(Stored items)
◇ ◇ ◇

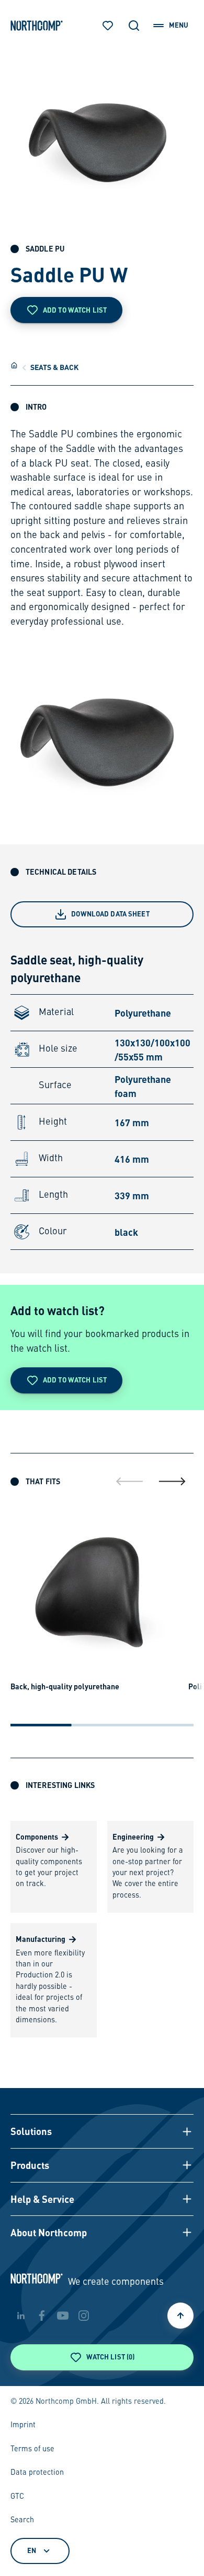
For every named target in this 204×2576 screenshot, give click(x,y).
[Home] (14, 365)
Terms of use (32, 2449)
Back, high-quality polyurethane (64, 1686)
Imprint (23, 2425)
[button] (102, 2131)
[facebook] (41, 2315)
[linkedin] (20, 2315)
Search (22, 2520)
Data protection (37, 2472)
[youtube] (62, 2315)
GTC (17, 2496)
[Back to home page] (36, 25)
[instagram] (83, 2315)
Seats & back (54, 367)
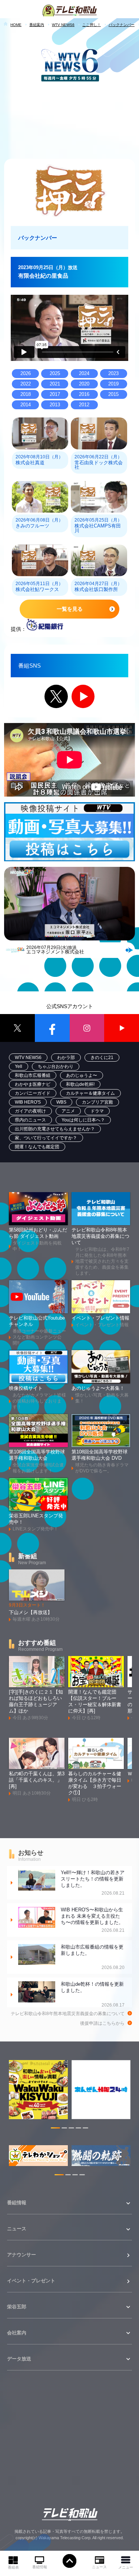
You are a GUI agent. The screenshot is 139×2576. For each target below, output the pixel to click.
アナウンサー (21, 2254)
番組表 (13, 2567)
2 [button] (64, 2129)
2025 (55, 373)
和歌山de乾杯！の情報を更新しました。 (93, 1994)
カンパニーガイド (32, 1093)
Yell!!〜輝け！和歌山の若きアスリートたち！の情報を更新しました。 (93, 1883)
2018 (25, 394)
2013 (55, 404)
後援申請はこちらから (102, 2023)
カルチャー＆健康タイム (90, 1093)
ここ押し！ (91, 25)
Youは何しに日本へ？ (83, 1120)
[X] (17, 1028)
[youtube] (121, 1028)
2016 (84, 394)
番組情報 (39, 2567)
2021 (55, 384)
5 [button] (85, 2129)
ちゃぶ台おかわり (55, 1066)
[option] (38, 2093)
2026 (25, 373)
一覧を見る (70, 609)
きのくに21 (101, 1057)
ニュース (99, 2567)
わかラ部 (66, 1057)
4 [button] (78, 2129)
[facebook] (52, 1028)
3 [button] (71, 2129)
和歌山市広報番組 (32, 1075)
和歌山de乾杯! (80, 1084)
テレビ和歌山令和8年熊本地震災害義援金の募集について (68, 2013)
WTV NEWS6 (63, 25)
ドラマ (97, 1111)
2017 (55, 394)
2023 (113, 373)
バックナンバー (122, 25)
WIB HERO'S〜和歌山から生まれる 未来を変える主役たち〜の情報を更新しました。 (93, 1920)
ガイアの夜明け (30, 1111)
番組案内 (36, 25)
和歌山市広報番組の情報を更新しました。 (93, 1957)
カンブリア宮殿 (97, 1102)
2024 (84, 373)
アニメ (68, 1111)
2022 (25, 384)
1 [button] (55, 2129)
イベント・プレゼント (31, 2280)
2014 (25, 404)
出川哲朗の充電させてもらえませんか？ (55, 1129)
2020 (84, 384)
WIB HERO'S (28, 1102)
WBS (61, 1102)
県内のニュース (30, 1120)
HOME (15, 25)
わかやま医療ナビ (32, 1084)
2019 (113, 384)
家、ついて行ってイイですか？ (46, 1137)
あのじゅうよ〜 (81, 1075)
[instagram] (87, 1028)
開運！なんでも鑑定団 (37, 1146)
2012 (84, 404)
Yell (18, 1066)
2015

◇ ◇ ◇

* **Task item**
Collect the complete line wherever the string "button" appears in the records.

* **Your response**
[button] (102, 2131)
2 [button] (64, 2129)
5 [button] (85, 2129)
4 [button] (78, 2129)
3 [button] (71, 2129)
1 [button] (55, 2129)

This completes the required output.